Lincoln Center Festival

July 30, 2009

Lincoln Center Festival ’09

Shen Wei Dance Arts
Alice Tully Hall: July 9–11

Emanuel Gat Dance
Rose Theater: July 14, 16–17

Reviewed by Susan Yung

Photo: Gat’s
Silent Ballet. ©Stephanie Berger, Courtesy Lincoln Center


The Lincoln Center Festival’s slim dance offerings this season were festival regular Shen Wei Dance Arts and a return by Emanuel Gat Dance. Shen Wei’s company performed his Re– trilogy at the newly renovated Alice Tully Hall. The three sections were very distinct and only loosely tied. In Re–I, a mandala covered the stage. As the dancers shuffled cross-stage to Tibetan chants in Shen’s continuously flowing phrases, the distinct colors of the mandala blurred and blended together, perhaps a comment on the growing global intermixing of cultures. Downspots concentrated Jennifer Tipton’s ethereal lighting scheme in four compass points.

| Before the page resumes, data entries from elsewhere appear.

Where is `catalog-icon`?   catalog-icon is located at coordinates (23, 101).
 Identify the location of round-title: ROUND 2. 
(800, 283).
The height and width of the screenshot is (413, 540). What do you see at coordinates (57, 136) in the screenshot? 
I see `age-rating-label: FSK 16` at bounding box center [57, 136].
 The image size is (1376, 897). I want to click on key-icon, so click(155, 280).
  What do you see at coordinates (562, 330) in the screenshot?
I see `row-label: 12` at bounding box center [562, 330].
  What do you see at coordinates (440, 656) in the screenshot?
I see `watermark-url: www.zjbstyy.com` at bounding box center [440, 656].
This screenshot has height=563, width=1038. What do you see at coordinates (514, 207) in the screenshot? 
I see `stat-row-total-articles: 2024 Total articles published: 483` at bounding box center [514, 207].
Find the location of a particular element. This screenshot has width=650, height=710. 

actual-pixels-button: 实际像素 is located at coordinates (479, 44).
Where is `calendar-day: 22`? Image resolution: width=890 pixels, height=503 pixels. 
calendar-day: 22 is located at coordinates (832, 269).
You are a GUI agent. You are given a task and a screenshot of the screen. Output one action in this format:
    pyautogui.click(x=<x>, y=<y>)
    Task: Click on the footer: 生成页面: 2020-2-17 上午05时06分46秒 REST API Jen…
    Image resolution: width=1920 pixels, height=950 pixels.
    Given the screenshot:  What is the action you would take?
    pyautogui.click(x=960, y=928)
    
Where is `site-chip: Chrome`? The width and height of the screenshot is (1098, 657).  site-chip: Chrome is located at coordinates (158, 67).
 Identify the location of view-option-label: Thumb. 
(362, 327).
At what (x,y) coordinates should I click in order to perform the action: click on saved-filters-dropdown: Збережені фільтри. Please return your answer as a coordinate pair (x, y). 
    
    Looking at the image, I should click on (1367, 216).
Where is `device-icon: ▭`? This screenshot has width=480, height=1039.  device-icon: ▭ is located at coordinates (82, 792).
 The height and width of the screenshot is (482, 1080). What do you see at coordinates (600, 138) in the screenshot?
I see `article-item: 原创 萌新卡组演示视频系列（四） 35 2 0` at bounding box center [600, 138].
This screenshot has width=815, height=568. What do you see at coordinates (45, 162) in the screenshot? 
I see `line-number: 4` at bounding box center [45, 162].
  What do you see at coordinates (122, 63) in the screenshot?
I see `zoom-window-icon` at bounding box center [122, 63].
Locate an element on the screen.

Next came Re–III, referencing China, a sharp contrast to the fluidity of Re–I. The 12 dancers marched on (to David Lang’s rhythmic music, realized by Todd Reynolds), military style, in three shifting columns. One in each line would break into dance. Eventually the lines formed a box, trapping one or two dancers within rigid confines, as a martial system might stifle—or support—creativity. The final section, Re–II (with bird sounds, John Tavener’s music, and traditional Cambodian songs), recalled a visit to Angkor Wat in Cambodia. Video of the historic site was projected onto every surface. Women—topless, in white body paint—lay propped up, heads dropped eerily out of sight behind torsos. They echoed the projected gnarled tree roots  but also, perhaps unintentionally, genocide. Also a visual artist, Shen has an eye for a striking composition, but this segment felt heavy-handed, overly literal, and sensationalistic, particularly when a few older people entered, also unclothed. But it succeeded in illuminating how biased our exposure is toward youth and beauty.

Emanuel Gat’s company, founded in Israel but now based in France, performed in the Rose Theater. In Winter Variations, Gat expanded on a stunning older duet with Roy Assaf, Winter Voyage.  There is such empathy between Gat and Assaf that when they do the same movement, they seem to move as one. Even when the choreography is different for each—whether it’s pugilistic darting, crouching, or pivoting—it has the same muscular weightiness. Gat not only choreographed but also designed the simple, effective lighting, illuminating the front two-thirds of the stage and letting the dark upstage area become, in effect, off-stage. There, he and Assaf change into white T-shirts, visible only as specters.

The piece begins to a long, droning chord which turns out to be The Beatles’ “A Day in the Life.” When the melody and lyrics begin, the movement shifts from a series of unconnected gestures and poses to playful, fluid social dance, bursting the accumulated tension. The two walked on their knees, evoking a ritual, a sojourn, a disability. The music, including a melancholy Egyptian song as well as Strauss and Schubert, heightened the spatial drama between the two remarkable dancers.

Silent Ballet
negated the notion that Gat relies on music to dictate mood. This group work for nine (eight performed here), underscored the athletic side of dance, and in turn, the theatrical aspects of a sporting event. Breaking out of a line at the beginning, pairs and trios danced as the others stood observing, sometimes from downstage, situated between the audience and the action. The performers watched each other constantly to gauge the timing of their interactions precisely, like teammates. Occasionally, one dancer would become a human soccer ball passed among partners. A surprising amount of sound was generated from squeaking sneakers, footfalls, and exhalations. Gat again showed his gift for lighting, casting a white band across an ensemble tableau, then upending it by fully illuminating the stage. He has a way of taking the conventions of dance and theater, spinning them, and presenting them in fresh, intriguing ways.